I haven’t posted for quite a while, due to vacation (a working spring break), a cold (shop can’t be used while coughing, and sneezing), and a new baby (my first, and he is cute)! I have been slowly chugging along on the ULF, though. I also figured that posting more pictures of milled wood, wouldn’t be all that useful to anyone, until they started to look like parts. I have pieces cut for just about everything made of wood now, except for the lens mounting plate, and mounting base for the lens, and the back for the rear standard. The rear standard box, base and rails, standard pivot, sliding bases, and front standard rise/fall base are all cut to dimension and awaiting joinery.

I pretty much finished the parts for the base of the camera, and even have the Aluminum slides for the base rails. I have the slippery Rulon tape, and mounting screws (both from for it now too.  All that is needed for the base before I can assemble it, is a 1/8 inch slot for the Al rails.

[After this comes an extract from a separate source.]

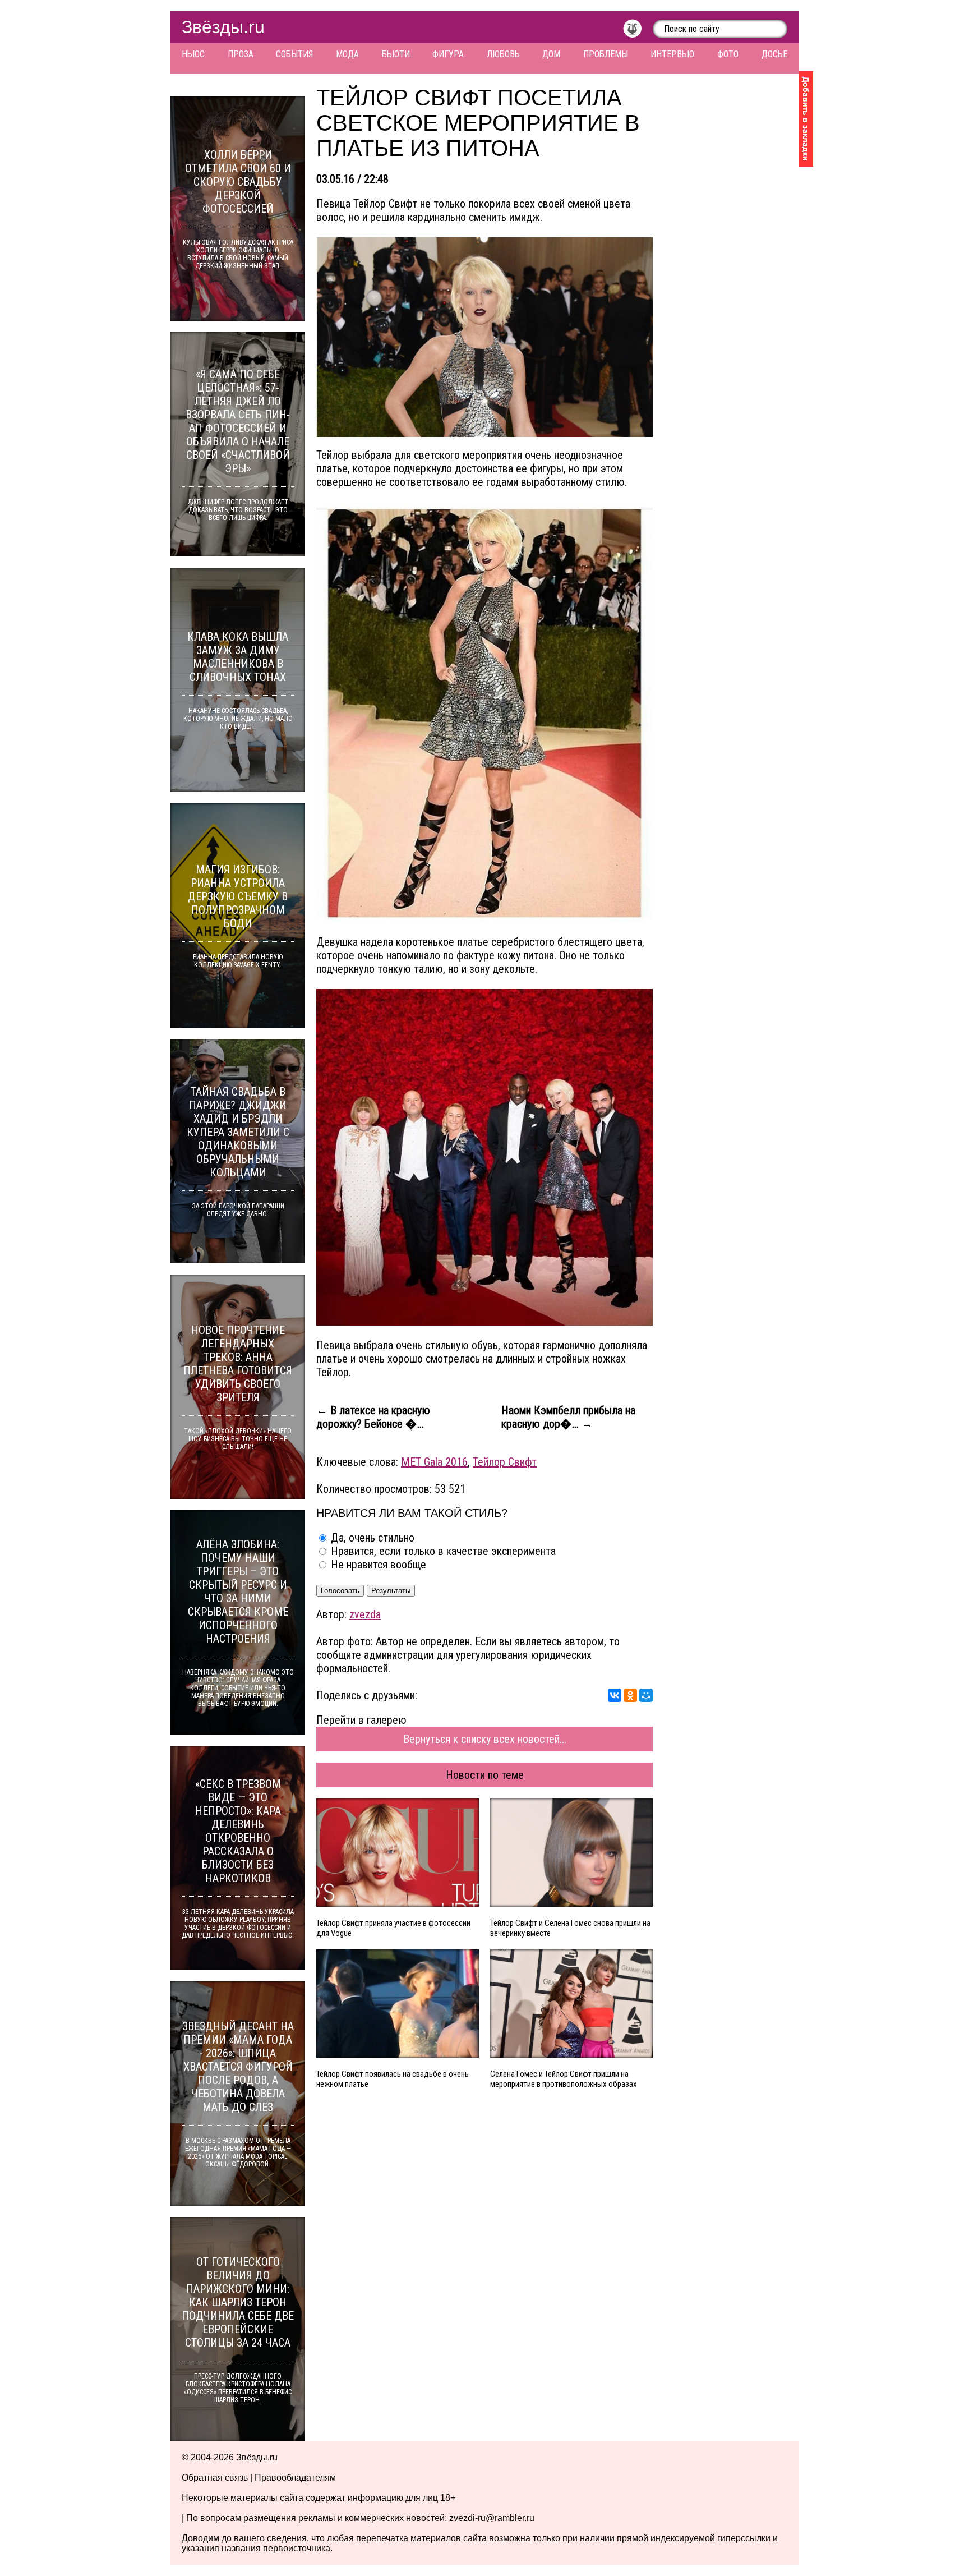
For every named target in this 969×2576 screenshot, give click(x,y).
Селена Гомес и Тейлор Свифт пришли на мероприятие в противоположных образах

The Al slides where originally cut out to be the posts of the front standard, but I have realized that 1/8″ Al just wouldn’t be able to support that large lens I have, and the standard itself, so I ordered 1/4″ Al bar, which seems it will be up to the task. This little setback didn’t prove to be too troubling (though, I had to shell out a little more money for the beefed up Aluminum), since I planned on using he same dimensions for the slides. I cut them out for the front standard, but I am using them for the base slides. No big deal.


I have also built the front standard “U” shaped support, and cut out the joint for it, a double mortise and tenon, which took a while to get right. The fit isn’t as perfect as I had wanted, but I think once I add the glue, it will seal up nice and tight.


The joints are the most difficult part of the build, so I am trying to get those done first. The saws in the shop have become pretty heavily used, so there is a lot more to set-ups than just measuring. Getting everything to 90 degrees is critical and often takes more time than the cut.

I’ll post pics and more drawings next.